FIG. 1 shows a schematic cross-sectional view of a main part of a heat treatment apparatus for an amorphous alloy ribbon winding magnetic core of the present invention. FIG. 2 shows a magnetic hysteresis curve (A) measured for an unheated sample of an Fe ₉₂ B ₅ Si ₇ type amorphous alloy ribbon produced by the single roll method. FIG. 3 shows the magnetic hysteresis curves of the samples that have been subjected to heat treatment with different applied magnetic fields. 1 …… Copper pipe for generating circular magnetic field, 2 …… Thermocouple, 3 …… Auxiliary magnetic field generating coil, 4 …… Wind core sample, 5 …… Sample holder, 6 …… Gas sealing plug, 7… … Water cooling pipe, 8 …… heat treatment furnace and magnetic field generation coil, 9 …… screw, 10 …… heat treatment furnace mount, 11 …… equipment mount, 12 …… atmosphere gas introduction pipe.

Claims (2)

[Claims] 1. A uniaxially extending thin ribbon magnetic core is applied along the uniaxial direction to the thin ribbon winding magnetic core by passing an electric current through the hollow conductor of the thin ribbon winding magnetic core.
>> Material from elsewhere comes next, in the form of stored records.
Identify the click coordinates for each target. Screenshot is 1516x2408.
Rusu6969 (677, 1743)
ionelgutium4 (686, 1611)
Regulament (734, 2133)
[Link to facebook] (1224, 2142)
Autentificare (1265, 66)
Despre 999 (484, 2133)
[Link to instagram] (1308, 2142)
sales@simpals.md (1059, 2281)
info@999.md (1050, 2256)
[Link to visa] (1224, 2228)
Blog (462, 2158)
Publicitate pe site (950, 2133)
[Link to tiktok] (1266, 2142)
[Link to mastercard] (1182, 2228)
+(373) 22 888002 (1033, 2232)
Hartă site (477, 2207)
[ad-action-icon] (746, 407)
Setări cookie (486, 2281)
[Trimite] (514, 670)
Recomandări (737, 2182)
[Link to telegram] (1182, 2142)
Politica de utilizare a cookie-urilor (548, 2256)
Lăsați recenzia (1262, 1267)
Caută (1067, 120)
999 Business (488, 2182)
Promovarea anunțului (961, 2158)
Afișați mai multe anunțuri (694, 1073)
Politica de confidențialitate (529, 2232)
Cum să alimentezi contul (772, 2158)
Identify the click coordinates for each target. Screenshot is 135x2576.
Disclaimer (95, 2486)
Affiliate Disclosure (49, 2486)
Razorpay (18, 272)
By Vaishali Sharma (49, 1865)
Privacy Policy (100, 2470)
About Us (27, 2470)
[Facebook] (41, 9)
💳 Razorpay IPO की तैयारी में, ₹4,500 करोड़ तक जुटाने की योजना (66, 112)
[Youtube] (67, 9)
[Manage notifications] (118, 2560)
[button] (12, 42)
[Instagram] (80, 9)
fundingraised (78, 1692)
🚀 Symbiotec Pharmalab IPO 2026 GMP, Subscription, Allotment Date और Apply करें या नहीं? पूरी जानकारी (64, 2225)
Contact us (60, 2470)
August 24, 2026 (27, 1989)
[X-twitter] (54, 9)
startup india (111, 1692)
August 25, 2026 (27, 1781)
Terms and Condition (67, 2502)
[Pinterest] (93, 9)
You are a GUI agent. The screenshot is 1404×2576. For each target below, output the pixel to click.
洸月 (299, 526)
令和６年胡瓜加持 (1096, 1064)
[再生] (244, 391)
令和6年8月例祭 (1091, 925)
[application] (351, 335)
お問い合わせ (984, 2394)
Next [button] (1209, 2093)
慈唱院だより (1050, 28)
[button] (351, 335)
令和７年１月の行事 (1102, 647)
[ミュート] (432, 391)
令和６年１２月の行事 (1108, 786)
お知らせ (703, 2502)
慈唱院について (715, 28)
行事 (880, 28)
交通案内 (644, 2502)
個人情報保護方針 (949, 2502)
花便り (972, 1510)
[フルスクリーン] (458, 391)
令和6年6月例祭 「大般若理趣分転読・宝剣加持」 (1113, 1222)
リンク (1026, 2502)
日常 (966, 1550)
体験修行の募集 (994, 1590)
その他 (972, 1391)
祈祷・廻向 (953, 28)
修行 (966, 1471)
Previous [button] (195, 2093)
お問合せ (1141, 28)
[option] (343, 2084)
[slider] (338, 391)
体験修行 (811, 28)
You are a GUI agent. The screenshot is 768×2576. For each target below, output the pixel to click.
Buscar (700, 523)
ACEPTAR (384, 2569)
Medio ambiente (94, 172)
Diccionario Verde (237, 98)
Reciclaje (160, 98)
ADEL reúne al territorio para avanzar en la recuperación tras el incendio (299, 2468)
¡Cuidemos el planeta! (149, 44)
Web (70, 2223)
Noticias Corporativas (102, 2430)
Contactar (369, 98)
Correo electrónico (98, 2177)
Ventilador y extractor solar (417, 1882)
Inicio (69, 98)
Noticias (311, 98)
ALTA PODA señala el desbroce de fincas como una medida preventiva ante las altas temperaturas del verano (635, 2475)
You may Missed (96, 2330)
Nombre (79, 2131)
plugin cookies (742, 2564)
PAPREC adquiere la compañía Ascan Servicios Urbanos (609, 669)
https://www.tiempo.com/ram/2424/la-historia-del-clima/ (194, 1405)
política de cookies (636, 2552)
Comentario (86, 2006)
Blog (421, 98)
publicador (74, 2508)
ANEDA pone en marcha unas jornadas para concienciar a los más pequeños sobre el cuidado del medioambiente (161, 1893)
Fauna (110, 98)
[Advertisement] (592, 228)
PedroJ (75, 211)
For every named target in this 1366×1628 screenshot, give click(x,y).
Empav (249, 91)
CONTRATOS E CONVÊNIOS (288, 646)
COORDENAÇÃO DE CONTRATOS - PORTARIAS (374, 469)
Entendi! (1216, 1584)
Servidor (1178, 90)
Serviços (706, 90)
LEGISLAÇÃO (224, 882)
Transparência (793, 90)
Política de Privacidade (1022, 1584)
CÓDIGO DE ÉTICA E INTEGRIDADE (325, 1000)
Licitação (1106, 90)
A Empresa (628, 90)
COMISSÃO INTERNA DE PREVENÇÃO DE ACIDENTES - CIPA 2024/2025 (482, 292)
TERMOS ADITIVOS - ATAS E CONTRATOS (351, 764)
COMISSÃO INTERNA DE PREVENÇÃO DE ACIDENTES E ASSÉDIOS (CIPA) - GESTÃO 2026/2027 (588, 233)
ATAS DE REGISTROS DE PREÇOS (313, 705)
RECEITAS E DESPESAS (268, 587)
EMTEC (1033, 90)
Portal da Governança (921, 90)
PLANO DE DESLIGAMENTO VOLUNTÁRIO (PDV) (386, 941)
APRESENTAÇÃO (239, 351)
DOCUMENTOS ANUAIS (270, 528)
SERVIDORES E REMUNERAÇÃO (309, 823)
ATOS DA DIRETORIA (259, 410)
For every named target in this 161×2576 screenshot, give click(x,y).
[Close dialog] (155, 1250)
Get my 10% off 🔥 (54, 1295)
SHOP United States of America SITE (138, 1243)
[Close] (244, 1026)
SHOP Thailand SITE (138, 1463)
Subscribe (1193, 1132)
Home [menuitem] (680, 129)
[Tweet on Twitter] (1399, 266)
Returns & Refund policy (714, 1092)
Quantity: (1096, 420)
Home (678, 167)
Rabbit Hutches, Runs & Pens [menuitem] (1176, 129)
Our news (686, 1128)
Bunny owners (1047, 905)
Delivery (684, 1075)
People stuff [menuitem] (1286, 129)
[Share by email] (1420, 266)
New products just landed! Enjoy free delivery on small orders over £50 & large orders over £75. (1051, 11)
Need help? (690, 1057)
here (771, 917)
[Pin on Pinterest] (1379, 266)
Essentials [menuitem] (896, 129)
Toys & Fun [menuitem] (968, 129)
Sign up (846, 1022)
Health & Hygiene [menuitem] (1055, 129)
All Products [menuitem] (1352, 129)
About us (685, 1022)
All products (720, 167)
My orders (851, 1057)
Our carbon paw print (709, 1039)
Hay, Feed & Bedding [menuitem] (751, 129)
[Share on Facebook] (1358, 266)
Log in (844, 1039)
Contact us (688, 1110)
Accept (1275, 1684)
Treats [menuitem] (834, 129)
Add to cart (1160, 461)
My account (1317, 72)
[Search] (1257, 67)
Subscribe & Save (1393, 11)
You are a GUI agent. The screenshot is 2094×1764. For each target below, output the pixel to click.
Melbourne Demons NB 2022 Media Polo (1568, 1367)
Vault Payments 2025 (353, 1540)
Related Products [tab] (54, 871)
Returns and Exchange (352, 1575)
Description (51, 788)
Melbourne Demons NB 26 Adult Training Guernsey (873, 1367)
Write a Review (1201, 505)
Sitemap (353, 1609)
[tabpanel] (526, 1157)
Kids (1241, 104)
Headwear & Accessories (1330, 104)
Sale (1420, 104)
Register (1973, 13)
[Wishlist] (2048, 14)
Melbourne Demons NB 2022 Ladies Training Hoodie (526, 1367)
A circular magnetic field, and a direction perpendicular to the uniaxial direction from a winding wire ring for heating the ribbon winding core provided outside the ribbon winding core and covering the ribbon winding core, and A heat treatment method for an amorphous alloy ribbon winding core, characterized in that the ribbon winding core is heat-treated in a synthetic magnetic field synthesized by a right angle heating magnetic field applied in the width direction of the ribbon winding core. 2. A magnetic core mounting portion for mounting a ribbon winding magnetic core made of an amorphous alloy extending in a uniaxial direction, a conductor mounting portion for providing a conductor in a hollow portion of the ribbon winding magnetic core, A winding resistance furnace for mounting the winding coil for heating the ribbon winding core on the outer side of the ribbon winding core, and an energizing means for energizing the conductor, further comprising: The energizing means includes a circular magnetic field that is applied to the thin ribbon winding core along the uniaxial direction by energizing the conducting wire,
A combined magnetic field is generated by energizing the winding resistance furnace from the winding wire in a direction perpendicular to the uniaxial direction and with a perpendicular heating magnetic field applied in the width direction of the ribbon winding core. A heat treatment device for an amorphous alloy ribbon winding core, which is generated and heat-treated in the synthetic magnetic field.